YOUR GOAL:
Take the records below and copy them exactly.

ENTRIES SHOWN:
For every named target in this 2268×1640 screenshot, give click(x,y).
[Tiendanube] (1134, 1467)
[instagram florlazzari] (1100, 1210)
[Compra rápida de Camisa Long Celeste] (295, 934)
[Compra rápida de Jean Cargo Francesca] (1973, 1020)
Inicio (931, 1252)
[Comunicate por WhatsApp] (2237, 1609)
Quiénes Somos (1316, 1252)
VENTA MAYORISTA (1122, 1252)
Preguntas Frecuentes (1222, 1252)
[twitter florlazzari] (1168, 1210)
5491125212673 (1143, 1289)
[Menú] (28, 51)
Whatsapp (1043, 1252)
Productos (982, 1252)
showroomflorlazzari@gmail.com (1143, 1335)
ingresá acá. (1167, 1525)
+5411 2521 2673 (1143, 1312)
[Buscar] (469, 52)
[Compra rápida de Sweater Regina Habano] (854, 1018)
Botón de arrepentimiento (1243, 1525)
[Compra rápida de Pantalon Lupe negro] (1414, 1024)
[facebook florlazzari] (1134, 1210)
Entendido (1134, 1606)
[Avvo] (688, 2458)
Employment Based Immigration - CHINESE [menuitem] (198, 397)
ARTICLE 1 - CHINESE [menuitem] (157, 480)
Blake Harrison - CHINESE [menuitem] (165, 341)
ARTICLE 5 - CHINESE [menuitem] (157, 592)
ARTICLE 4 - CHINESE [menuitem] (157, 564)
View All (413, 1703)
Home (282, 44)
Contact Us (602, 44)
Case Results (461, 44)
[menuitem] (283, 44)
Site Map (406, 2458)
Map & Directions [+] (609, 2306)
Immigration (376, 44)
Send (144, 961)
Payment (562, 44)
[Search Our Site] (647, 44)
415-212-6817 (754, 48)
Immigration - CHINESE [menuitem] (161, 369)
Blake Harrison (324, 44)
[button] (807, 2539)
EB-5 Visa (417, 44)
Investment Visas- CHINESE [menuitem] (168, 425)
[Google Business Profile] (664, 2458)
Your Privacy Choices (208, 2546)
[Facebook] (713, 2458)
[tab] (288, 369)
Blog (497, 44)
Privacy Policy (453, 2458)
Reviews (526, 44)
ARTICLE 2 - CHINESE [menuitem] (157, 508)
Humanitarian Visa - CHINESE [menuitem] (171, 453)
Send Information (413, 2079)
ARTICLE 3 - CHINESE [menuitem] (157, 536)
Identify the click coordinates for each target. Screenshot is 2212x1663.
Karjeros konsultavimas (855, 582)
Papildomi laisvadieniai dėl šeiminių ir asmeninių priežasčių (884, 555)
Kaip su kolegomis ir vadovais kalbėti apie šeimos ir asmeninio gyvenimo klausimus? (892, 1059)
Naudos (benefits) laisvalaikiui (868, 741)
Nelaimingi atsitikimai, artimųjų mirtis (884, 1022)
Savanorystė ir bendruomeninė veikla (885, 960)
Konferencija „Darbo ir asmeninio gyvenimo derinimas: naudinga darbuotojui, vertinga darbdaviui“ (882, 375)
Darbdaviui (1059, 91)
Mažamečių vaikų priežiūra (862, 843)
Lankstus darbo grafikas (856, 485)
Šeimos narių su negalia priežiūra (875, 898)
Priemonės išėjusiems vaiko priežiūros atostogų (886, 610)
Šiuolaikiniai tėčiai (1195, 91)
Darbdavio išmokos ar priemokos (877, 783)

TASK RESULT:
For every named target in this 2268×1640 screenshot, give click(x,y).
[Tiendanube] (1134, 1467)
[instagram florlazzari] (1100, 1210)
[Compra rápida de Camisa Long Celeste] (295, 934)
[Compra rápida de Jean Cargo Francesca] (1973, 1020)
Inicio (931, 1252)
[Comunicate por WhatsApp] (2237, 1609)
Quiénes Somos (1316, 1252)
VENTA MAYORISTA (1122, 1252)
Preguntas Frecuentes (1222, 1252)
[twitter florlazzari] (1168, 1210)
5491125212673 (1143, 1289)
[Menú] (28, 51)
Whatsapp (1043, 1252)
Productos (982, 1252)
showroomflorlazzari@gmail.com (1143, 1335)
ingresá acá. (1167, 1525)
+5411 2521 2673 (1143, 1312)
[Buscar] (469, 52)
[Compra rápida de Sweater Regina Habano] (854, 1018)
Botón de arrepentimiento (1243, 1525)
[Compra rápida de Pantalon Lupe negro] (1414, 1024)
[facebook florlazzari] (1134, 1210)
Entendido (1134, 1606)
[Avvo] (688, 2458)
Employment Based Immigration - CHINESE [menuitem] (198, 397)
ARTICLE 1 - CHINESE [menuitem] (157, 480)
Blake Harrison - CHINESE [menuitem] (165, 341)
ARTICLE 5 - CHINESE [menuitem] (157, 592)
ARTICLE 4 - CHINESE [menuitem] (157, 564)
View All (413, 1703)
Home (282, 44)
Contact Us (602, 44)
Case Results (461, 44)
[menuitem] (283, 44)
Site Map (406, 2458)
Map & Directions [+] (609, 2306)
Immigration (376, 44)
Send (144, 961)
Payment (562, 44)
[Search Our Site] (647, 44)
415-212-6817 (754, 48)
Immigration - CHINESE [menuitem] (161, 369)
Blake Harrison (324, 44)
[button] (807, 2539)
EB-5 Visa (417, 44)
Investment Visas- CHINESE [menuitem] (168, 425)
[Google Business Profile] (664, 2458)
Your Privacy Choices (208, 2546)
[Facebook] (713, 2458)
[tab] (288, 369)
Blog (497, 44)
Privacy Policy (453, 2458)
Reviews (526, 44)
ARTICLE 2 - CHINESE [menuitem] (157, 508)
Humanitarian Visa - CHINESE [menuitem] (171, 453)
Send Information (413, 2079)
ARTICLE 3 - CHINESE [menuitem] (157, 536)
Identify the click coordinates for each target. Screenshot is 2212x1663.
Karjeros konsultavimas (855, 582)
Papildomi laisvadieniai dėl šeiminių ir asmeninių priežasčių (884, 555)
Kaip su kolegomis ir vadovais kalbėti apie šeimos ir asmeninio gyvenimo klausimus? (892, 1059)
Naudos (benefits) laisvalaikiui (868, 741)
Nelaimingi atsitikimai, artimųjų mirtis (884, 1022)
Savanorystė ir bendruomeninė veikla (885, 960)
Konferencija „Darbo ir asmeninio gyvenimo derinimas: naudinga darbuotojui, vertinga darbdaviui“ (882, 375)
Darbdaviui (1059, 91)
Mažamečių vaikų priežiūra (862, 843)
Lankstus darbo grafikas (856, 485)
Šeimos narių su negalia priežiūra (875, 898)
Priemonės išėjusiems vaiko priežiūros atostogų (886, 610)
Šiuolaikiniai tėčiai (1195, 91)
Darbdavio išmokos ar priemokos (877, 783)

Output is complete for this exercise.